Free Quasitopological Groups

TL;DR

This paper investigates the topological structure of free quasitopological groups, providing explicit constructions, limit descriptions, and characterizations of subspace embeddings, advancing understanding of their properties and relationships to the underlying space.

Contribution

It introduces a direct quotient space construction of free quasitopological groups and characterizes their topology via direct limits and quotient maps, offering new insights into their structure.

Findings

Free quasitopological groups can be constructed as quotient spaces of free semitopological monoids.

The topology of $F_q(X)$ is the direct limit of subspaces $F_q(X)_n$ for $T_1$ spaces.

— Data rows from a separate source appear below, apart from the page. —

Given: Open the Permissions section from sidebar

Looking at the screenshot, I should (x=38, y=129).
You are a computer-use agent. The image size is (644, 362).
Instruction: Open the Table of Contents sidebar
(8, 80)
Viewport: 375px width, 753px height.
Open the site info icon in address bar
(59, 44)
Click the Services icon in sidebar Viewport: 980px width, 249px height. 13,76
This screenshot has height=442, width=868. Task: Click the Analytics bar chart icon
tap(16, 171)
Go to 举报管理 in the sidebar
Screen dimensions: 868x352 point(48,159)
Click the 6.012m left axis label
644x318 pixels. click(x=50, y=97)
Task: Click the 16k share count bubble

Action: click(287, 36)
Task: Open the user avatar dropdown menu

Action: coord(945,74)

A subspace $Y$ is closed in $X$ iff $F_q(Y)$ embeds as a closed subspace in $F_q(X)$.

Abstract

In this paper, we study the topological structure of a universal construction related to quasitopological groups: the free quasitopological group $F_q(X)$ on a space $X$. We show that free quasitopological groups may be constructed directly as quotient spaces of free semitopological monoids, which are themselves constructed by iterating product spaces equipped with the "cross topology." Using this explicit description of $F_q(X)$, we show that for any $T_1$ space $X$, $F_q(X)$ is the direct limit of closed subspaces $F_q(X)_n$ of words of length at most $n$. We also prove that the natural map ${\bf i_n}:\coprod_{i=0}^{n}(X\sqcup X^{-1})^{\otimes i}\to F_q(X)_n$ is quotient for all $n\geq 0$. Equipped with this convenient characterization of the topology of free quasitopological groups, we show, among other things, that a subspace $Y\subseteq X$ is closed if and only if the inclusion $Y\to X$ induces a closed embedding $F_q(Y)\to F_q(X)$ of free quasitopological groups.